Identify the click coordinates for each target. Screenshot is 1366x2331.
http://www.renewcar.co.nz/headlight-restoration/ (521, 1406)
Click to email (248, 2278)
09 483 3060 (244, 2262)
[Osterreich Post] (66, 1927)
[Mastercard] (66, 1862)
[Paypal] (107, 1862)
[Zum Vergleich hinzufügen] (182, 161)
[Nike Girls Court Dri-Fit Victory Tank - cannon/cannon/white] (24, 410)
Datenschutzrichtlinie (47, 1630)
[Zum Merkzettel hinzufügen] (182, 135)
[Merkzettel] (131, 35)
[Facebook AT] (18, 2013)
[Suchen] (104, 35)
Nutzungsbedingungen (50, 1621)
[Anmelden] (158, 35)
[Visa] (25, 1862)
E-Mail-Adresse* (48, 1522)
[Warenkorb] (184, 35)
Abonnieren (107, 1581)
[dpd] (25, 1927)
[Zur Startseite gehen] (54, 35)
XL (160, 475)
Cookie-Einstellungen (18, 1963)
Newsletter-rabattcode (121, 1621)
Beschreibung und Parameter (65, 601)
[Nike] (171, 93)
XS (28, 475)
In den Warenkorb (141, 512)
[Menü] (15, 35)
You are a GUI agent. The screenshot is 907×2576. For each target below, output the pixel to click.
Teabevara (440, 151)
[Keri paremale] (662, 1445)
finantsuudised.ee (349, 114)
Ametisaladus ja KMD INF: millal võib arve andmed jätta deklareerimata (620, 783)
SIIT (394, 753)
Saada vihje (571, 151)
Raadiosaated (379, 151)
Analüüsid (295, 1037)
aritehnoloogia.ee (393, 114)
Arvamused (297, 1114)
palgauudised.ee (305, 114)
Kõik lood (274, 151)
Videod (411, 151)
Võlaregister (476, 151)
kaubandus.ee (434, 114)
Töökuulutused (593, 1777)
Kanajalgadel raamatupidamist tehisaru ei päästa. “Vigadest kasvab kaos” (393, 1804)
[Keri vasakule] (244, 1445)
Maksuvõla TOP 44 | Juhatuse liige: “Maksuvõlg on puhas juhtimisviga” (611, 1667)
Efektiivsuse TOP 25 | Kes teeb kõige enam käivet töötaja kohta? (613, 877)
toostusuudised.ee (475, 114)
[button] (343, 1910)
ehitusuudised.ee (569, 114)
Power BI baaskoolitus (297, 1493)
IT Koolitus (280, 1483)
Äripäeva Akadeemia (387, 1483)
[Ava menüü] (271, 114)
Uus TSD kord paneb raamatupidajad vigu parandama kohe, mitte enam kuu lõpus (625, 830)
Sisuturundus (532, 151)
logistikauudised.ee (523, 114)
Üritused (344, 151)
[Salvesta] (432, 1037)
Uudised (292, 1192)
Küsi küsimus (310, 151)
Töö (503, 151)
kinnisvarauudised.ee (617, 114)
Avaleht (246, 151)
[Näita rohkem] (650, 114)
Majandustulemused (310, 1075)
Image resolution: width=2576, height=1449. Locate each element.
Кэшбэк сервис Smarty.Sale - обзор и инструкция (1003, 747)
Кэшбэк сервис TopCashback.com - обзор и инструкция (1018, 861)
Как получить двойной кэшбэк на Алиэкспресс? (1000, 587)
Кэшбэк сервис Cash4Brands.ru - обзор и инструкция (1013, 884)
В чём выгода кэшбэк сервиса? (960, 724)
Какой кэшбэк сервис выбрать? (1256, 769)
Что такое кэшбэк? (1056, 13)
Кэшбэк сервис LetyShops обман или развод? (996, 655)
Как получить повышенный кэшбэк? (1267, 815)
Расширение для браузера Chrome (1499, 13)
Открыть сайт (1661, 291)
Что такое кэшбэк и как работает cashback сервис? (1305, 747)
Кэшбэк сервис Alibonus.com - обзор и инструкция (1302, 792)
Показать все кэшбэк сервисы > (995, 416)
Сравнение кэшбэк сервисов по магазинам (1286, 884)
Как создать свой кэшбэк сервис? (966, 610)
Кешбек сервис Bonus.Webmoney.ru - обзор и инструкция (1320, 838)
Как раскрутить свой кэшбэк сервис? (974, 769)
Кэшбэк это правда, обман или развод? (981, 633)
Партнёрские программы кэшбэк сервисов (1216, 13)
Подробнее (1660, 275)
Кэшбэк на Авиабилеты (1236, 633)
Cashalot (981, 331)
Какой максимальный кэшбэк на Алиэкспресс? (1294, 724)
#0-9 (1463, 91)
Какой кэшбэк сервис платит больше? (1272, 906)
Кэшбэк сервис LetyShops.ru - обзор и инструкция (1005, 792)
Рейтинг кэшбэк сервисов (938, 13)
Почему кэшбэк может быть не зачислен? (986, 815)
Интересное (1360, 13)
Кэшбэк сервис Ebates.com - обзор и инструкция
--------
> **WHAT IS REQUIRED**: The expected answer is every line in the data above that carries the string "Какой".

> **SOLUTION TO THIS TASK**:
Какой кэшбэк сервис выбрать? (1256, 769)
Какой максимальный кэшбэк на Алиэкспресс? (1294, 724)
Какой кэшбэк сервис платит больше? (1272, 906)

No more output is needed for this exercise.